By Cara Sulieman
COUNCILLORS have been slammed after voting to give themselves BlackBerrys in a move that could cost taxpayers £37,800.
And the decision comes after a trial showed that councillors found the phones had a “significant advantage” over regular mobiles.
But it has sparked outrage over the costs involved to the taxpayer.
The picky politicians dismissed other brands of mobile devices as “less satisfactory,” although they will also be available.
But the BlackBerry costs more per month than the other internet phones, leaving the council shelling out an extra £8,400 a year so that officials can have the sylish models.
Mark Wallace, campaign manager at the Taxpayer’s Alliance, is outraged to hear that public money is being spent on “luxuries.”
He said: “It is unfair that whilst local residents are losing their jobs and struggling under the burden of council tax bills, councillors are voting themselves luxuries at taxpayer’s expense.
“If a councillor wants a BlackBerry they should be paying for it themselves out of their generous allowances, not charging it to their constituents.”

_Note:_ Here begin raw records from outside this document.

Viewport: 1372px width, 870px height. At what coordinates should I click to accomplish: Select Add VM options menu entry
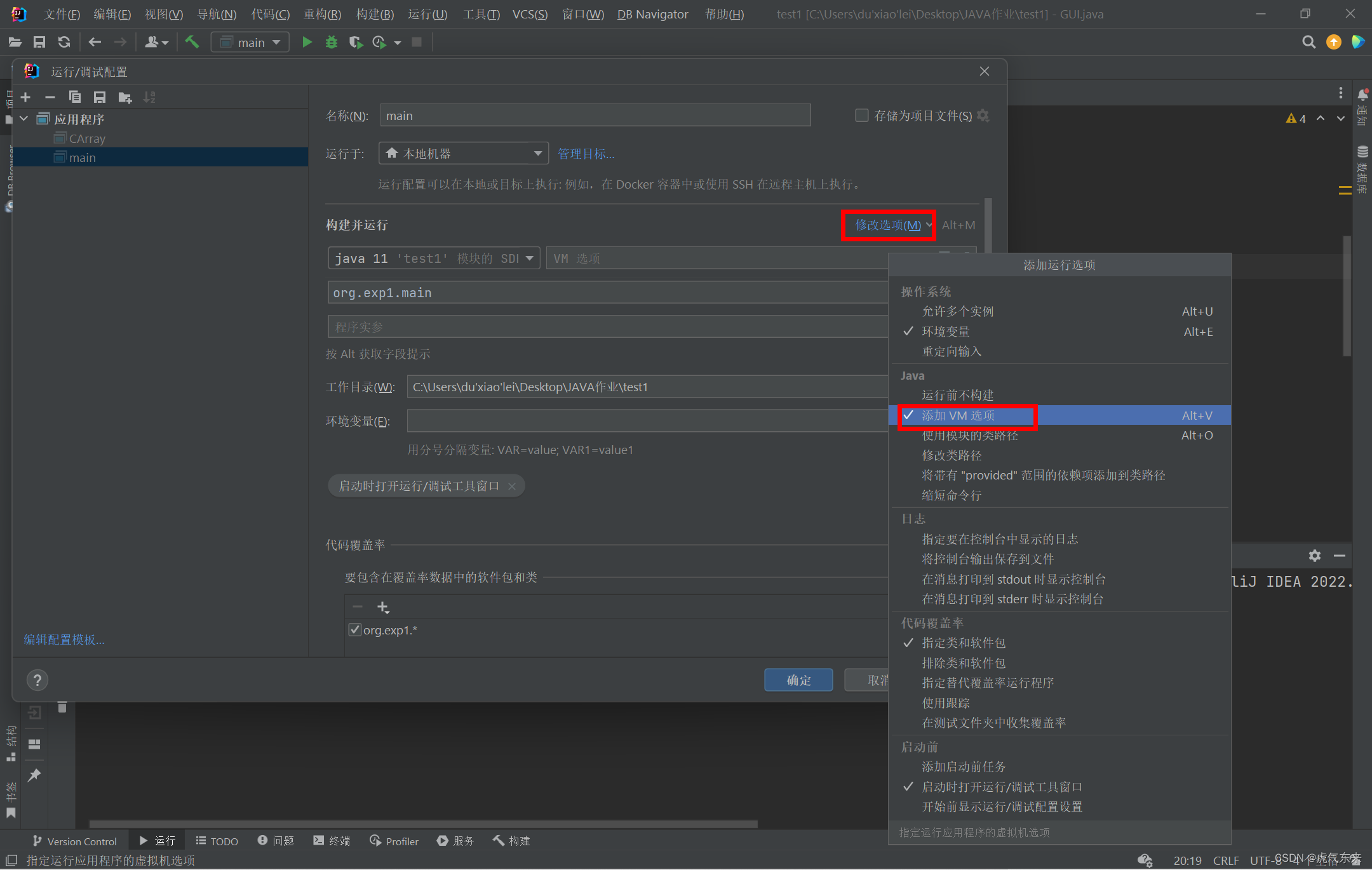pyautogui.click(x=958, y=415)
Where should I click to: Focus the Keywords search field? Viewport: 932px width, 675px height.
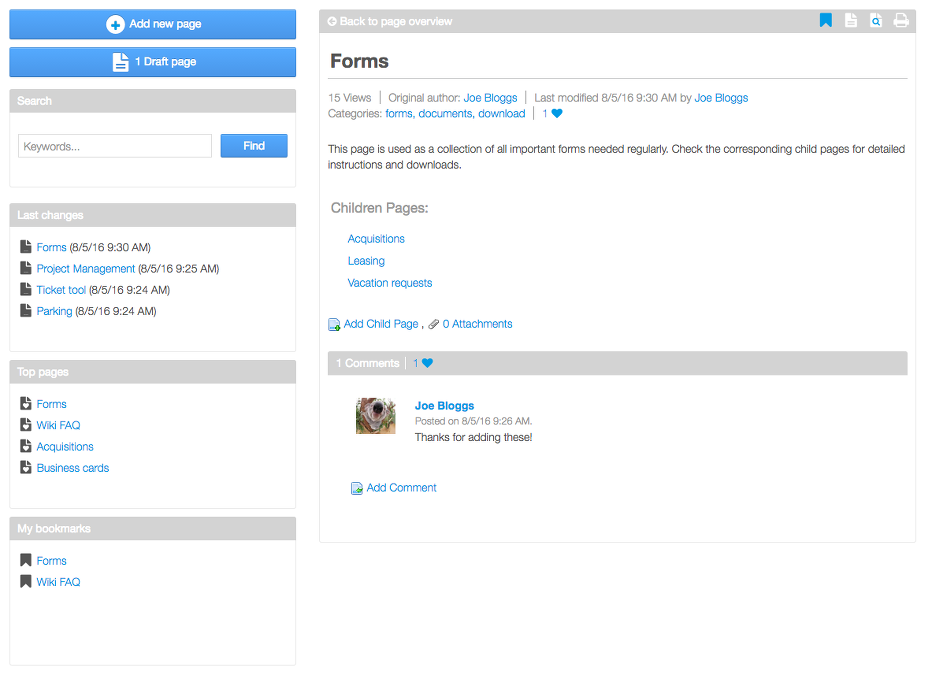click(115, 146)
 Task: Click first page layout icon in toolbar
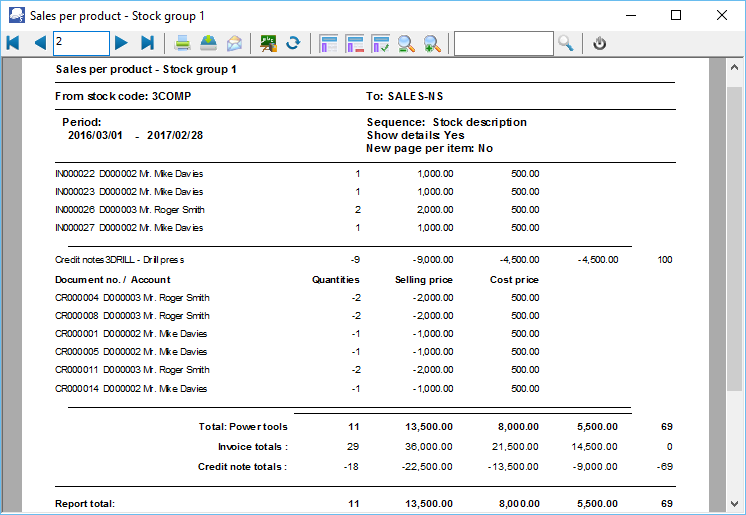click(x=328, y=43)
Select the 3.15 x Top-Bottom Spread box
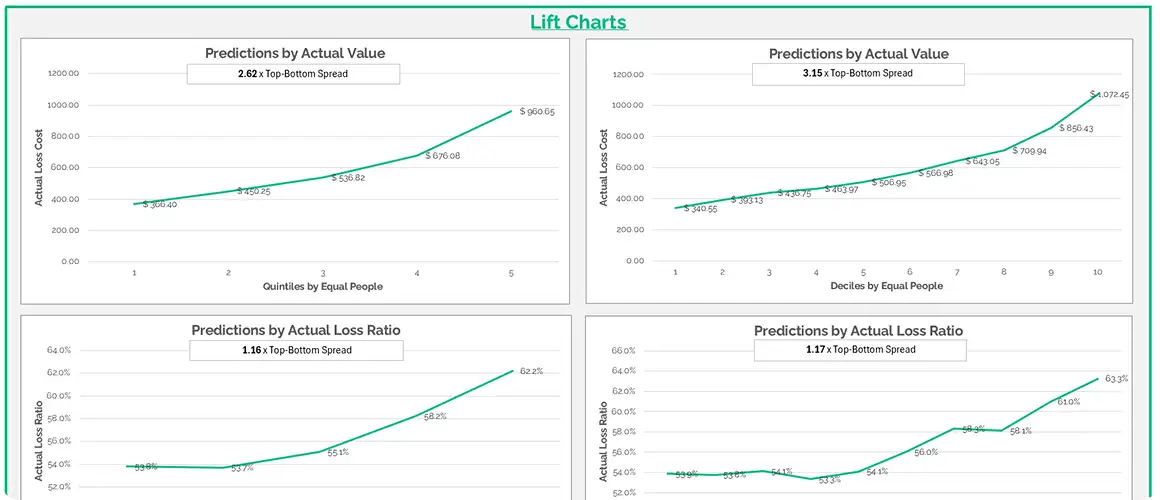Screen dimensions: 1160x500 tap(858, 74)
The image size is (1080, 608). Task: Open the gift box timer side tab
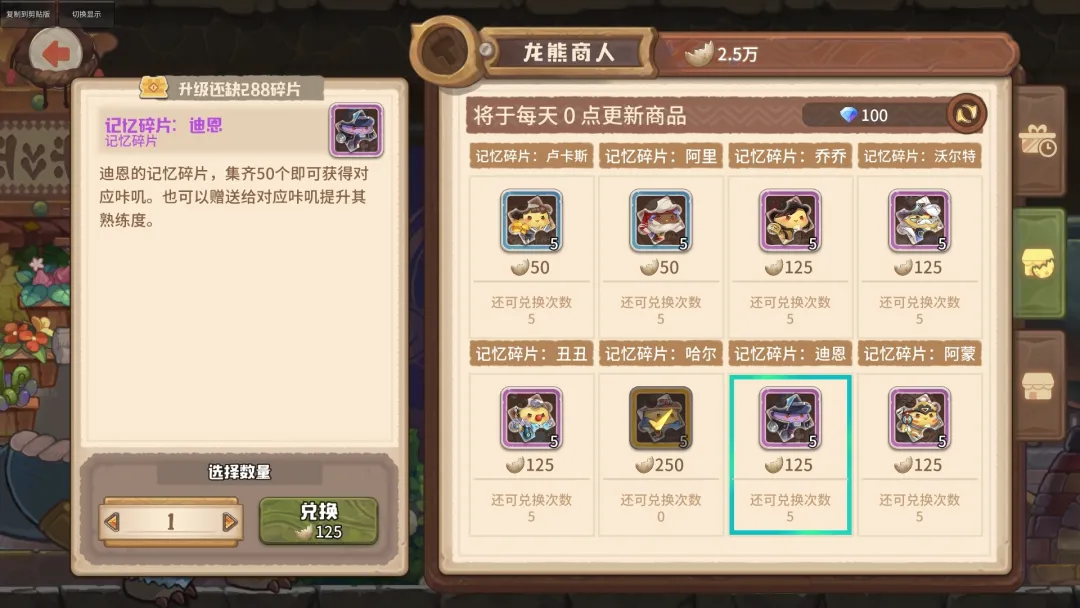(1038, 141)
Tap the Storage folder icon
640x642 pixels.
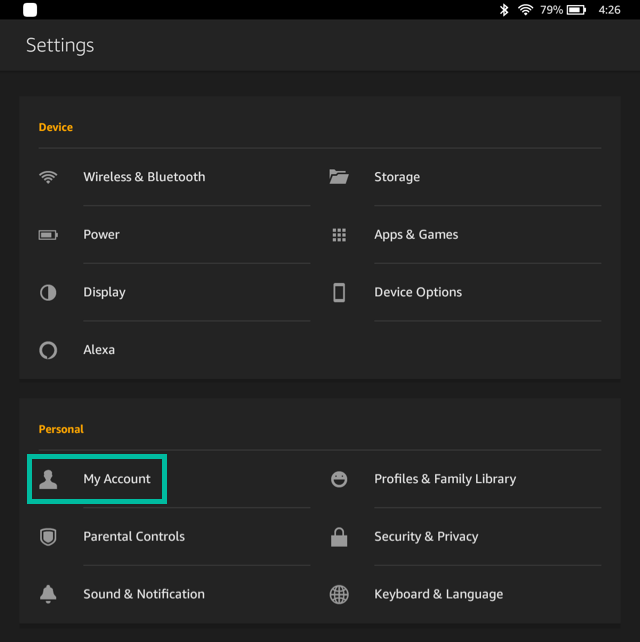(x=339, y=177)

But the council has defended their action, saying that the local politicians will find their jobs easier and be more efficient with the phones.
A spokeswoman for the council said: “Like everyone else, the councillors will be able to check their email on the go, enabling them to stay in touch with their office and constituents. It is important to stay up to date with technological improvements.”
The essential accessory for on-the-go movers and shakers was chosen after a trail period by a few politicians.
They reported that “in terms of cost the Outlook Mobile Access device has the advantage in a lower monthly charge, but in terms of functionality and user satisfaction a greater number of members expressed preference for the BlackBerry.”
Acting as mini-computers, BlackBerry’s give users access to their emails and the internet anywhere at anytime.
Along with phone calls, text messages and various useful programmes the phone has become known as the ultimate all-in-one package.
Associated with city slickers and busy executives, its usual home is a far cry from the 60s concrete building that is home to North Lanarkshire Council.